## EXERCISE REQUIREMENTS
Look through the material below. Return exactly the lines from the one with "Select the red close button" through the one with "Image resolution: width=646", both included.

## AVAILABLE RECORDS

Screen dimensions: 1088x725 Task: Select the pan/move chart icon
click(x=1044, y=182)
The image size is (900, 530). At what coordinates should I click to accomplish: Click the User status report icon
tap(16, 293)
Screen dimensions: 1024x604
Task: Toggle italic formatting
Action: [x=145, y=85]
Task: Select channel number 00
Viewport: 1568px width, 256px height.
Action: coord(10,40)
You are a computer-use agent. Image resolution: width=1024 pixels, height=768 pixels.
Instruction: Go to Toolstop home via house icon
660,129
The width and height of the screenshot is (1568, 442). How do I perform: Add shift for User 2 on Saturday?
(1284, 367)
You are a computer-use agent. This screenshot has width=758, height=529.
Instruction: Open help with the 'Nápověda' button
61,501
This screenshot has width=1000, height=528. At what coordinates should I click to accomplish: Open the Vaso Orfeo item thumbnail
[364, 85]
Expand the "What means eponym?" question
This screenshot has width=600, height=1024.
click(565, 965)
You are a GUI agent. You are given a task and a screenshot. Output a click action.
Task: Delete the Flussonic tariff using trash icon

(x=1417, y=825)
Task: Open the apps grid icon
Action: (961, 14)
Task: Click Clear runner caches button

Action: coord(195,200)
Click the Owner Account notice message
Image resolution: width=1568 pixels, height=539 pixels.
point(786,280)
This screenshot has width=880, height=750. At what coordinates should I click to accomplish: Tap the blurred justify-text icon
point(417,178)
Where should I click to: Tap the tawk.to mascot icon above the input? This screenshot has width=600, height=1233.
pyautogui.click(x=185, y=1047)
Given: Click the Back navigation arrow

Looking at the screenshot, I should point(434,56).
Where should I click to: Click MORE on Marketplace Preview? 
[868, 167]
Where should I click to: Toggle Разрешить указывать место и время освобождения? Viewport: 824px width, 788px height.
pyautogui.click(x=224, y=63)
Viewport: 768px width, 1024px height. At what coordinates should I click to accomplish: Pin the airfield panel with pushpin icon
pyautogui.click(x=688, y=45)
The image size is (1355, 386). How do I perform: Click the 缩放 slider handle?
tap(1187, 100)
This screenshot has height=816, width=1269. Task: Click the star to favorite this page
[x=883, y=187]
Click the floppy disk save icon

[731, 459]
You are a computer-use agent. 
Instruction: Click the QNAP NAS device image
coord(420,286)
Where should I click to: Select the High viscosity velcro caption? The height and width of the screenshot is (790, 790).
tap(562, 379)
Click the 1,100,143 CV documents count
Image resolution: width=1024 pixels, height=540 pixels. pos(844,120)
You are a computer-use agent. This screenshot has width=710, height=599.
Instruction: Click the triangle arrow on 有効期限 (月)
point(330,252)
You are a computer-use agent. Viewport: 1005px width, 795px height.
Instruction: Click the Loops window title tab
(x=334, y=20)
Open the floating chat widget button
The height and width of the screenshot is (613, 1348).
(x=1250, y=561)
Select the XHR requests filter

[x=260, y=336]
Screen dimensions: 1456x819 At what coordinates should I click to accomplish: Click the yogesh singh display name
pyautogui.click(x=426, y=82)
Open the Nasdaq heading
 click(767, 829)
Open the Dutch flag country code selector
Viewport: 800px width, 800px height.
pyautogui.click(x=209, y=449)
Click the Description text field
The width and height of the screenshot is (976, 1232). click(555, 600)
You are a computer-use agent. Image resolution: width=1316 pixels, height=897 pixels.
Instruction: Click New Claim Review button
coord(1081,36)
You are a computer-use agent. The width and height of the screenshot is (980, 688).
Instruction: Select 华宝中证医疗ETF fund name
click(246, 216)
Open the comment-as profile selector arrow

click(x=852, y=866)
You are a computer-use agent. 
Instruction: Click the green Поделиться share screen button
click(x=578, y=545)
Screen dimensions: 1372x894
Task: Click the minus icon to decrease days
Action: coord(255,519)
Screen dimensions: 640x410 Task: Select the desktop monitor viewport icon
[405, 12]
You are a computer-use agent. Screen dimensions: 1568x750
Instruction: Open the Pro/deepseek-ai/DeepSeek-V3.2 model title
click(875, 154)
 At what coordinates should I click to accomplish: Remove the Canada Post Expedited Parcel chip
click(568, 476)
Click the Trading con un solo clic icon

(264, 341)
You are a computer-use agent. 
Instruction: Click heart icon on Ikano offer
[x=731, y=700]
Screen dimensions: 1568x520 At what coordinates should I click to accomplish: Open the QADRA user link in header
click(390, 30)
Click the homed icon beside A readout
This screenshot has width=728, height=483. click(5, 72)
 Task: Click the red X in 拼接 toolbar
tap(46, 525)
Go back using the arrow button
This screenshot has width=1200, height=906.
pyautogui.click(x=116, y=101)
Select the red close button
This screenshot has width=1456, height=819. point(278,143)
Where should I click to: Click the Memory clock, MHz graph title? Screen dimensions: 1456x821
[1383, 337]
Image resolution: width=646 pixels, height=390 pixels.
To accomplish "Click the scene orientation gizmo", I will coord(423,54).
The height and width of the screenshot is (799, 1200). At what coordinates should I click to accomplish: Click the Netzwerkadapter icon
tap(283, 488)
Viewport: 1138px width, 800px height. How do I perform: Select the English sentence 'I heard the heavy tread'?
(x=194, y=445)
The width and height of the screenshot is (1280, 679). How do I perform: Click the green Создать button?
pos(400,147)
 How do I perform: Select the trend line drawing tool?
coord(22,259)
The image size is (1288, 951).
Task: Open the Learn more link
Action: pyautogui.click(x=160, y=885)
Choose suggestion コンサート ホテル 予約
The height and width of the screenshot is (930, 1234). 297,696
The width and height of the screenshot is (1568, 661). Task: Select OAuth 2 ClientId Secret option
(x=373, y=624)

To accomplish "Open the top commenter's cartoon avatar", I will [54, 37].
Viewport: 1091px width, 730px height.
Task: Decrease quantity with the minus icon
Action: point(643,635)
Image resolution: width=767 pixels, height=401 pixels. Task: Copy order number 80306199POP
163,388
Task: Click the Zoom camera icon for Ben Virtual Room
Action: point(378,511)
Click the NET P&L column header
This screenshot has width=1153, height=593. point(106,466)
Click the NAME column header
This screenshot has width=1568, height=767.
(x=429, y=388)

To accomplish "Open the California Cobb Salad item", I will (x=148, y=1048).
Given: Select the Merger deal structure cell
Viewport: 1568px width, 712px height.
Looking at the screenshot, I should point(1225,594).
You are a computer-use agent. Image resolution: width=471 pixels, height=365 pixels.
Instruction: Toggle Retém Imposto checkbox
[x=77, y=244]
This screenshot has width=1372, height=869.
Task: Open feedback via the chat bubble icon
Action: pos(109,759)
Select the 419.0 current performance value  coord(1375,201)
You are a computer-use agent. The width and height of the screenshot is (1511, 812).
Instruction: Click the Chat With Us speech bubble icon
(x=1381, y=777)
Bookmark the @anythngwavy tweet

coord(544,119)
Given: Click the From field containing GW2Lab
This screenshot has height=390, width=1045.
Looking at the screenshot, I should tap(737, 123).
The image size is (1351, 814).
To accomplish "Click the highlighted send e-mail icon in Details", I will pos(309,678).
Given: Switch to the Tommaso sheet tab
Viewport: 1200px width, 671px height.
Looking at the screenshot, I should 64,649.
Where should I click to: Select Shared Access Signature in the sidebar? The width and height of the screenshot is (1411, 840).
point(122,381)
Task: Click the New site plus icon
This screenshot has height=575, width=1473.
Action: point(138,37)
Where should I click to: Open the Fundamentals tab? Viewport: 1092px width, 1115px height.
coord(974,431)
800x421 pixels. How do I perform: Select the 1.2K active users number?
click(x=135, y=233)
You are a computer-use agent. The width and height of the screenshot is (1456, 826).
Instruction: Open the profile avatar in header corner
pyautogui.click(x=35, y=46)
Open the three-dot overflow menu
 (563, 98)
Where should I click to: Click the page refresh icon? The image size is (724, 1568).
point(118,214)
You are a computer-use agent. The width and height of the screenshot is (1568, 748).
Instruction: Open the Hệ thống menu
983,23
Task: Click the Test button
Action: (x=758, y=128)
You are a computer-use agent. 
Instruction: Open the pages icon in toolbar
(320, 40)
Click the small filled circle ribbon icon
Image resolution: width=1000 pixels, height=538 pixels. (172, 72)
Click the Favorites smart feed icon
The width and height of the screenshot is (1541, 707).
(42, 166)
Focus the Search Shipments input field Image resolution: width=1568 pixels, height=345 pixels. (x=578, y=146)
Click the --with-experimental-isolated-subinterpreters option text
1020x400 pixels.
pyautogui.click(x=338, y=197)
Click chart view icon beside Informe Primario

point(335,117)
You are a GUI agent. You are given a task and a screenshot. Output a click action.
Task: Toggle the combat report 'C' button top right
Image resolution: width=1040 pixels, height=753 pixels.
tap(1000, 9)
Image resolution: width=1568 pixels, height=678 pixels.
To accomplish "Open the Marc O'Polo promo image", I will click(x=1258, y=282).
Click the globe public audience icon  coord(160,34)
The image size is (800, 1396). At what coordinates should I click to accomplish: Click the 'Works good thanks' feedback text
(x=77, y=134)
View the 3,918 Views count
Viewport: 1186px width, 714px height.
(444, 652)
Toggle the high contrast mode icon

## WRITTEN ANSWER
Select the red close button
This screenshot has width=1456, height=819. point(278,143)
Where should I click to: Click the Memory clock, MHz graph title? Screen dimensions: 1456x821
[1383, 337]
Image resolution: width=646 pixels, height=390 pixels.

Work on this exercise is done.